Kickstarting Cluster Nodes, Part 1

Designing, building, installing, and configuring a Beowulf-style cluster presents a number of challenges, even for very capable system designers and system administrators. Once decisions about topology, layout, hardware, and interconnect technologies have been made (based primarily on the needs of the software and models you intend to run), a considerable amount of work must still be done to forge a working cluster.

Designing, building, installing, and configuring a Beowulf-style cluster presents a number of challenges, even for very capable system designers and system administrators. Once decisions about topology, layout, hardware, and interconnect technologies have been made (based primarily on the needs of the software and models you intend to run), a considerable amount of work must still be done to forge a working cluster.

Installing Linux on all of the nodes is often the most time-consuming task. Moreover, installs don’t happen just once. Despite the tendency of most computational scientists to forego system upgrades unless absolutely necessary, clusters and networks do change (due to hardware upgrades, outright hardware failures, and the desire to leverage the latest software), requiring OS upgrades or de novo installs.

For most clusters, the operating system on each of the compute nodes is essentially the same. For system administrators lucky enough to have completely identical node hardware, any one of a number of system cloning packages can ease the burden of installation. For example, once a system image is installed and working as desired on a single node, you can replicate its disk image with an inexpensive software package like Norton Ghost (for more information on cloning systems, see last month’s “System Cloning” feature, available online at http://www.linux-mag.com/2002-12/cloning_01.html).

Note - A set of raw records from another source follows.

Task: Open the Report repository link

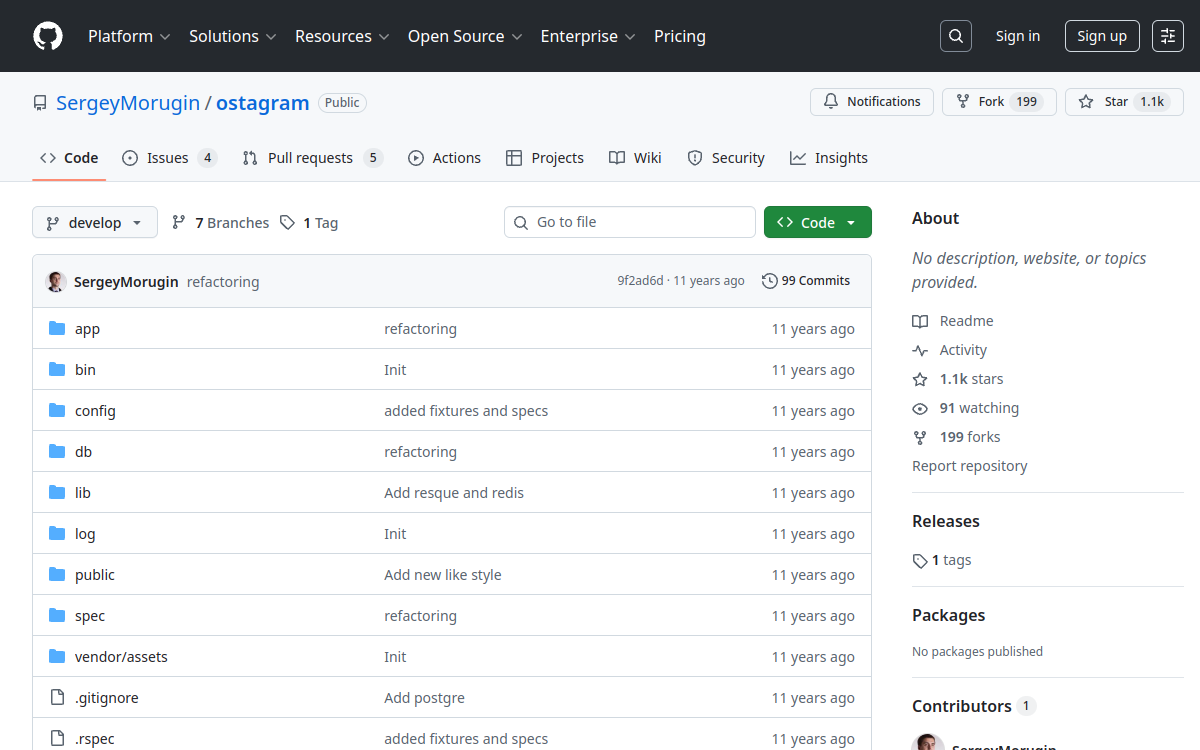Action: [969, 466]
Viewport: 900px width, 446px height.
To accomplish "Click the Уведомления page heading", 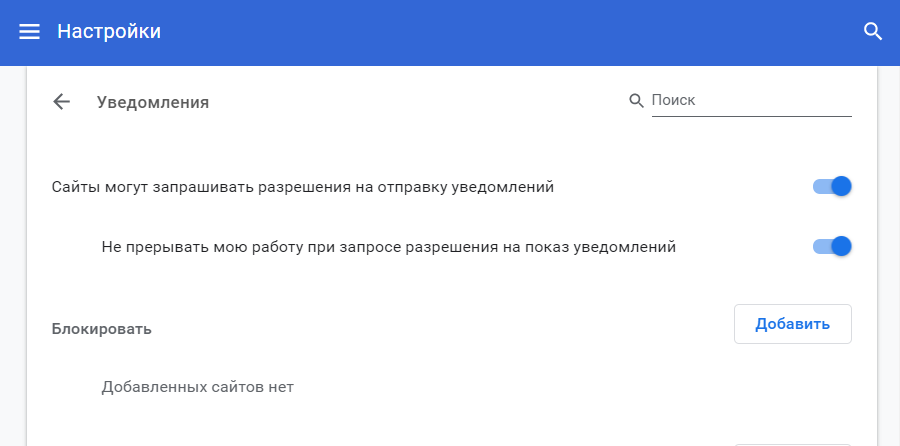I will 153,102.
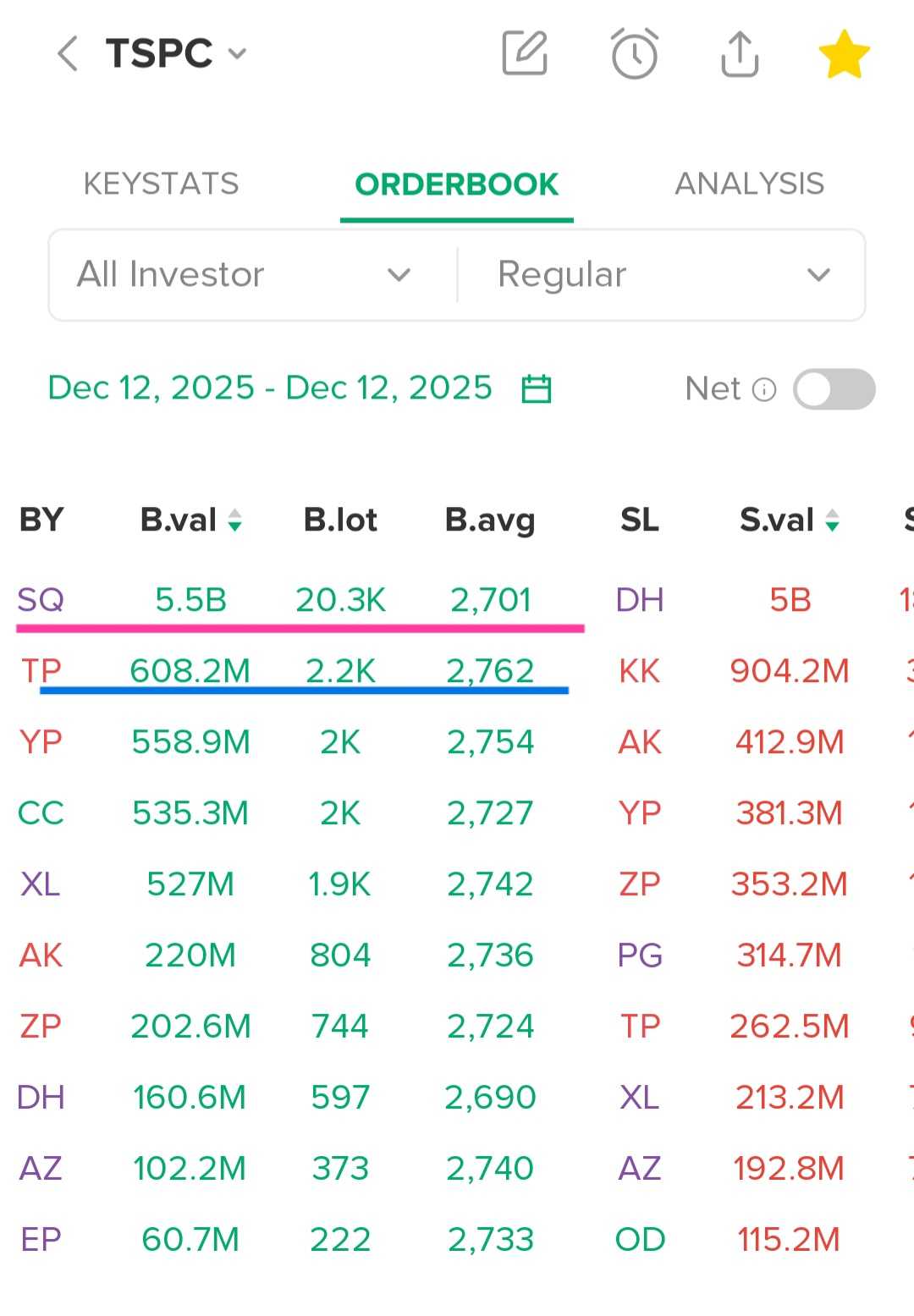Select seller broker code DH

tap(640, 600)
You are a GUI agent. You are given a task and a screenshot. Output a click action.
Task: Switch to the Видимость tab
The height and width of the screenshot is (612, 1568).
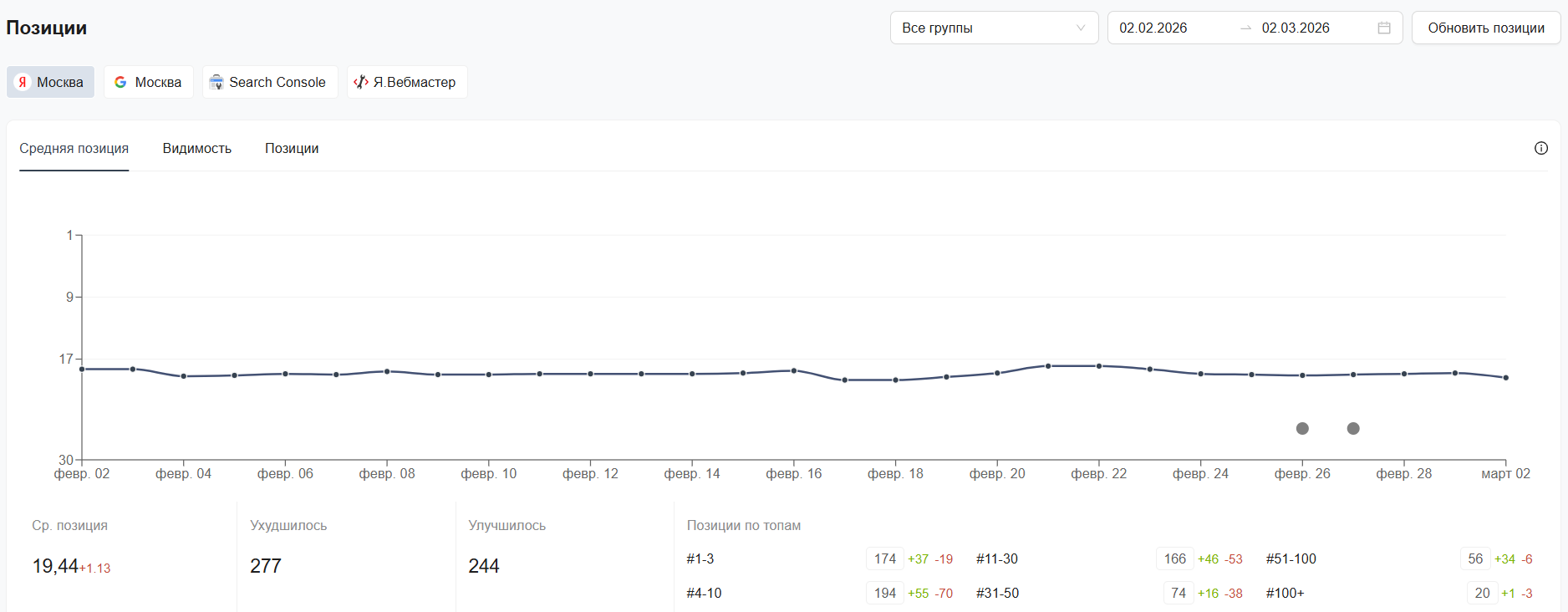point(196,148)
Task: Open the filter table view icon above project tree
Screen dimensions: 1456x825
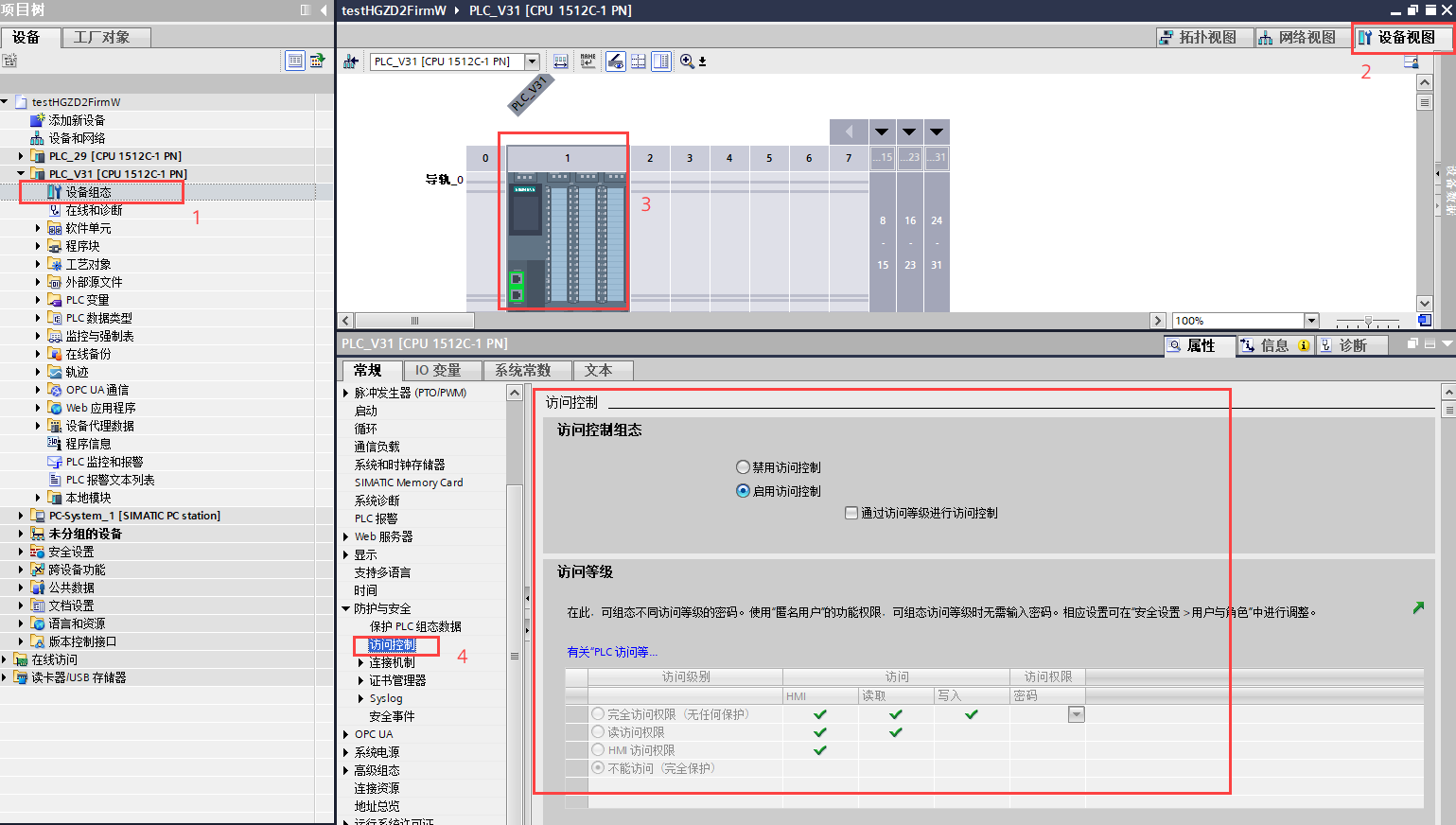Action: click(x=295, y=61)
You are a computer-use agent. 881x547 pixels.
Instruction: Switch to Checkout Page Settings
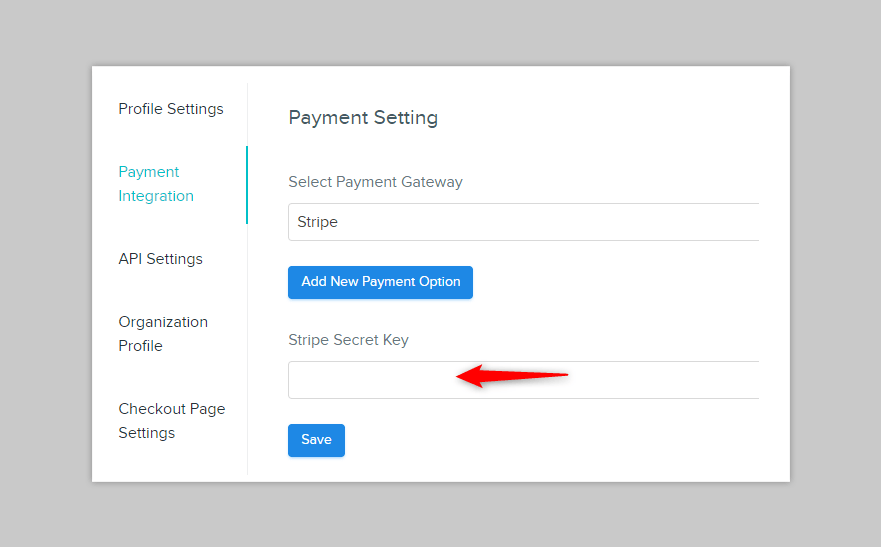click(x=171, y=421)
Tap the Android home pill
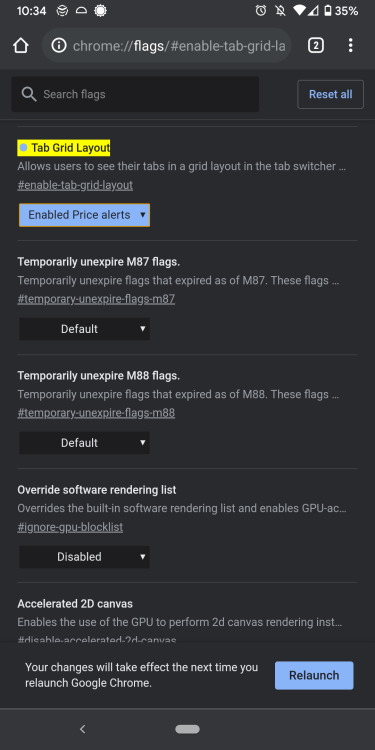The width and height of the screenshot is (375, 750). pyautogui.click(x=188, y=729)
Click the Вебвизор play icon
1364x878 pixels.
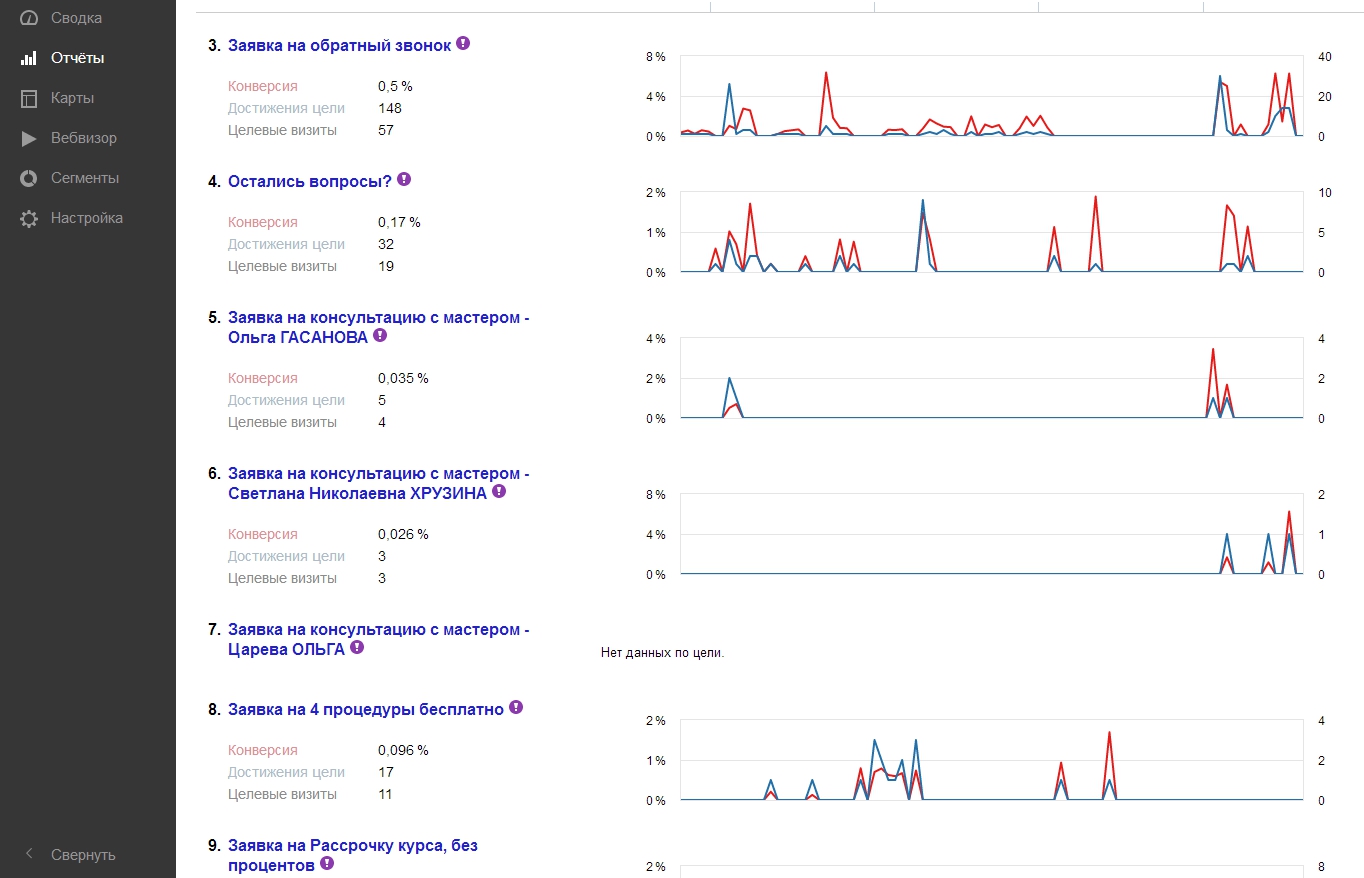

However, time tends to erode the advantages of having identical hardware: as time goes on, newer hardware is added to grow the capabilities of the cluster. In other cases — as with university departments, small research groups, and “computational opportunists” with limited budgets — clusters are often built out of a mix of hardware (including cast-off or otherwise unused PCs), or are constructed piecemeal by adding new nodes over time. What’s needed is an automated method that installs equivalent operating system images on similar, but not identical, hardware.

Enter Kickstart, the automated installation system for Red Hat Linux. Through the use of a single configuration file, Kickstart allows you to automatically answer all the usual questions asked by the anaconda installer used by Red Hat. Often employed to install Linux on any system directly over a network, Kickstart can be used to install Linux on heterogeneous hardware with a variety of disks, network cards, memory, and swap space.

This month, let’s install all of the services required to install Linux over a network using Kickstart. Next month, we’ll cover the details of configuring and using Kickstart. Although this discussion focuses on using Kickstart with Red Hat Linux 7.3, similar automated, networked installers are available in most other Linux distributions.

Prepare for Kickstart

Before you can use Kickstart, you have to create a Kickstart server running a number of network services. In particular, the Kickstart server provides:


  • Network addresses for the nodes using the Dynamic Host Configuration Protocol (DHCP).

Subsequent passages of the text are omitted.